== Directions ==
Give again, word for word, the lines below that run from the line with "This screenshot has width=788, height=591." through the line with "Image resolution: width=208". Drop the pictures.

== Records provided ==
━━━━━━
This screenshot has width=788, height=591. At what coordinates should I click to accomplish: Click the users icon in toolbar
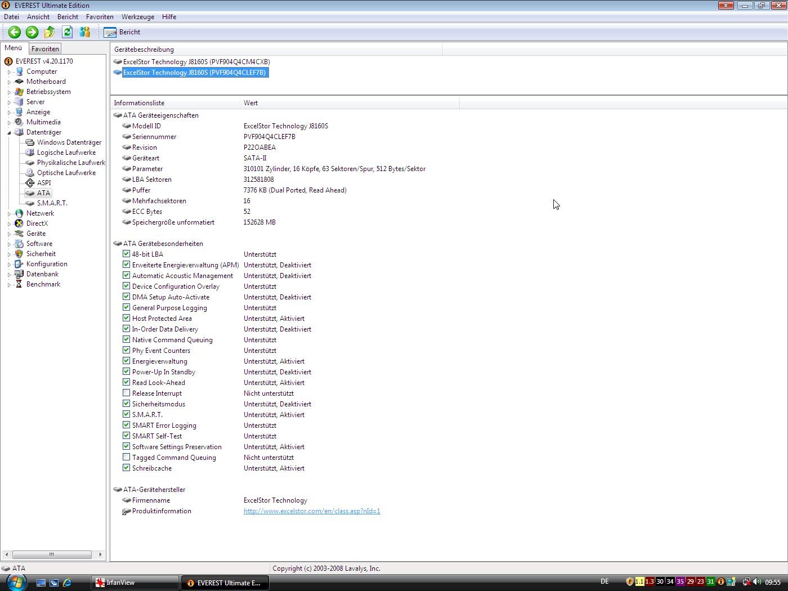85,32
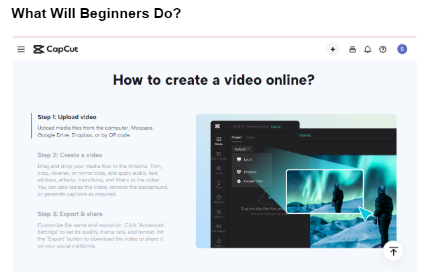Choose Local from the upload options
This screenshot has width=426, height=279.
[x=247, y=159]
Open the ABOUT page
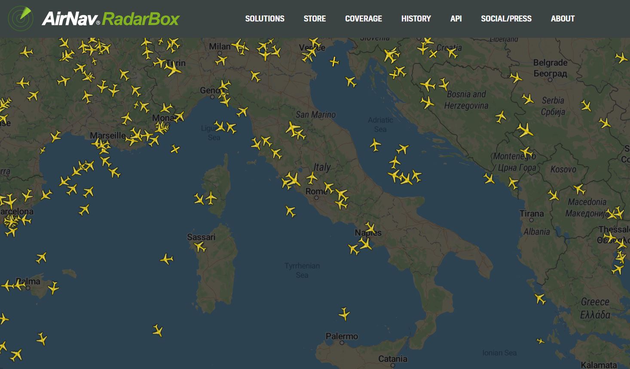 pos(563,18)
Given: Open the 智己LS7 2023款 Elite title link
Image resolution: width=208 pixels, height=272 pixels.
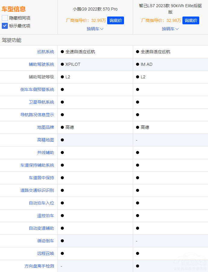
━━━━━━
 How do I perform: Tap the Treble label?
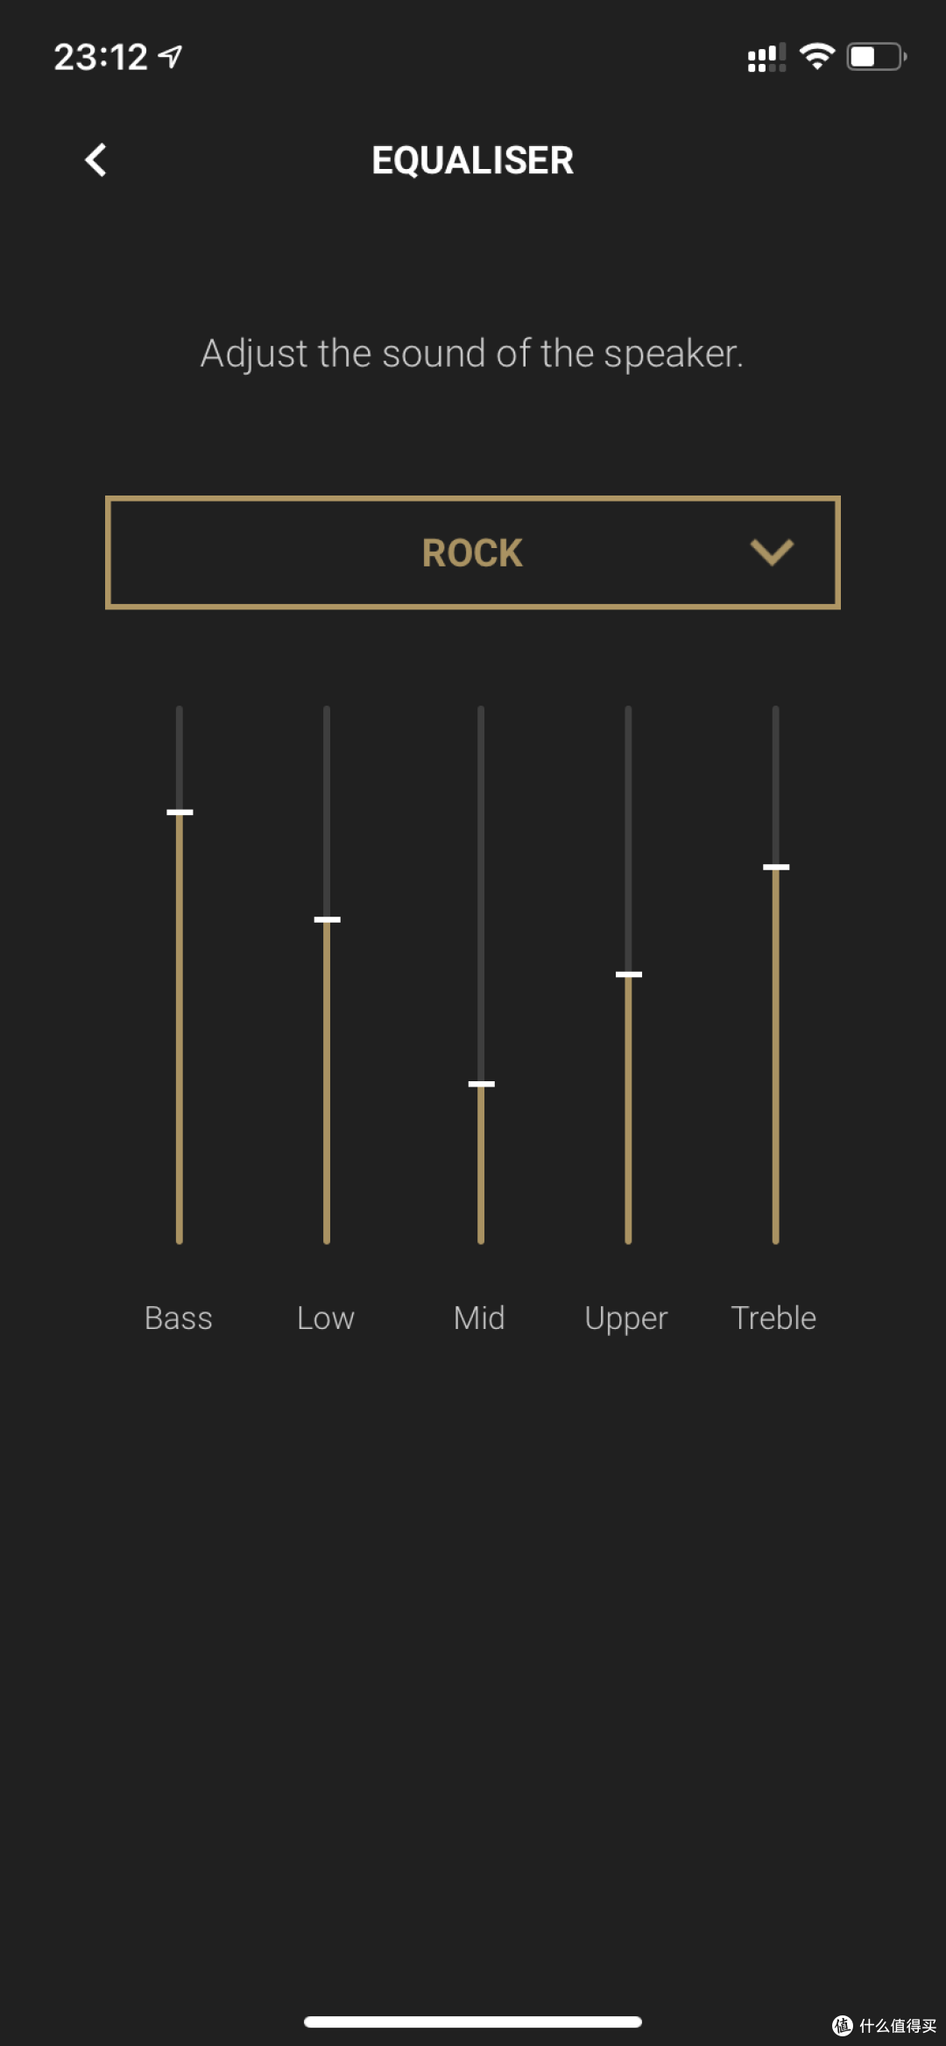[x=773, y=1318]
━━━━━━
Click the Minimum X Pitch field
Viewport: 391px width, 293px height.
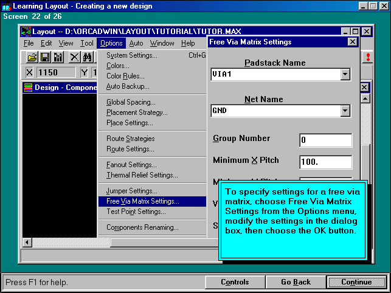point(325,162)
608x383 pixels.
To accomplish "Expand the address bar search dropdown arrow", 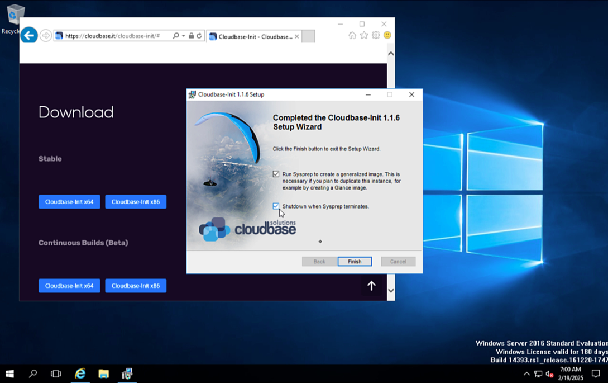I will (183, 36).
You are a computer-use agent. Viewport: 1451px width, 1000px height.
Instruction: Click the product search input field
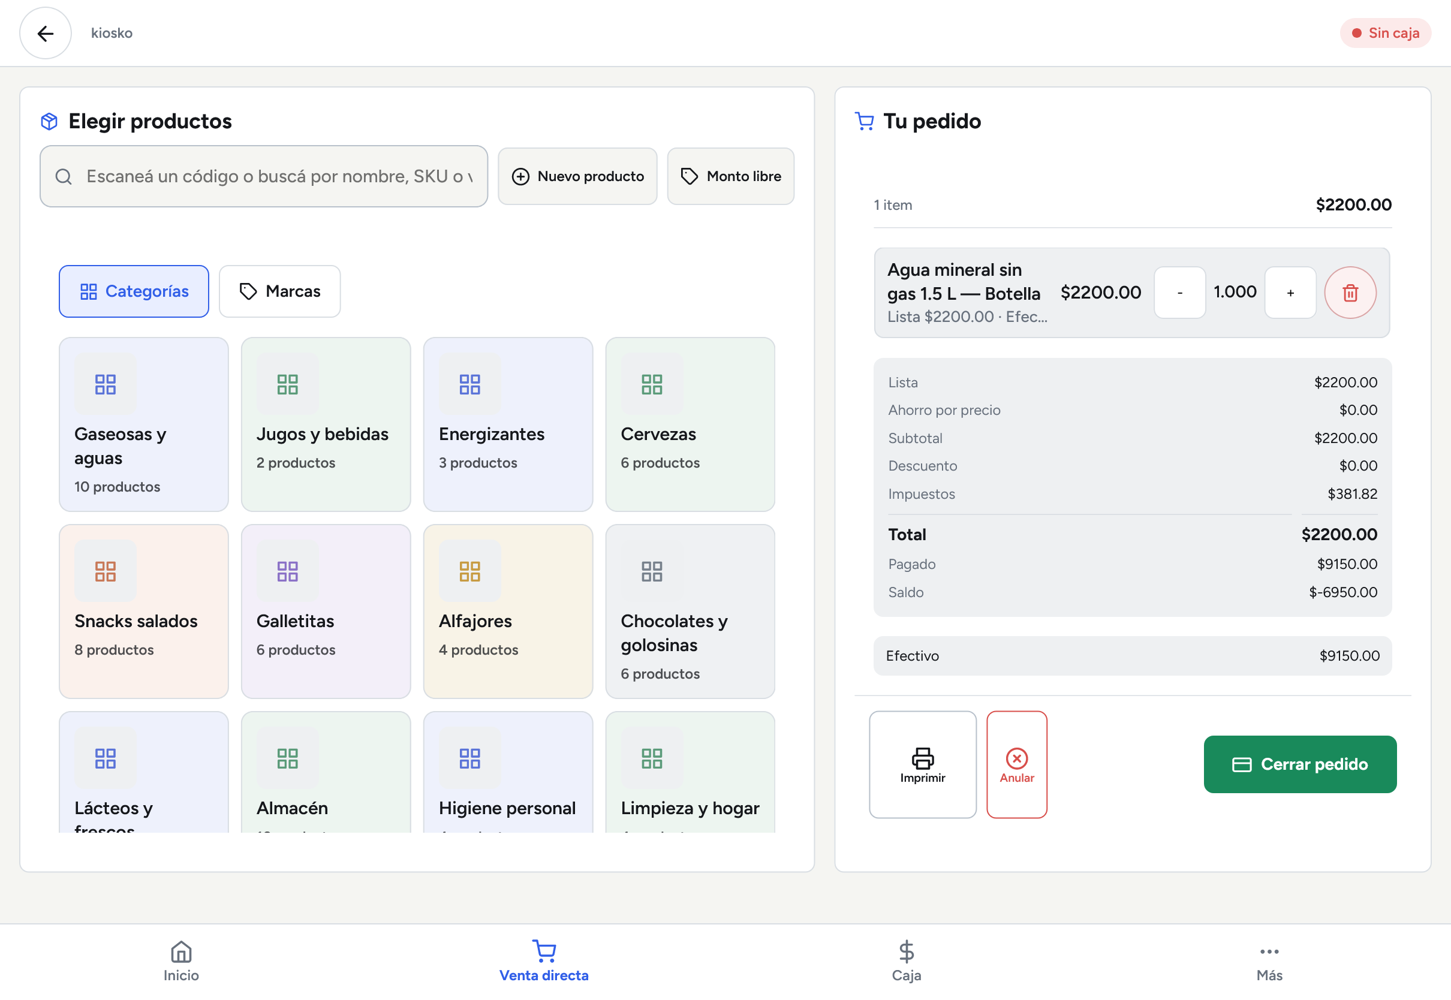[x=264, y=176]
━━━━━━
== Result ==
This screenshot has width=788, height=591. At what coordinates should I click to accomplish: Click the users icon in toolbar
85,32
Choose Local from the upload options
This screenshot has width=426, height=279.
[x=247, y=159]
Open the ABOUT page
 pos(563,18)
Given: Open the 智己LS7 2023款 Elite title link
Image resolution: width=208 pixels, height=272 pixels.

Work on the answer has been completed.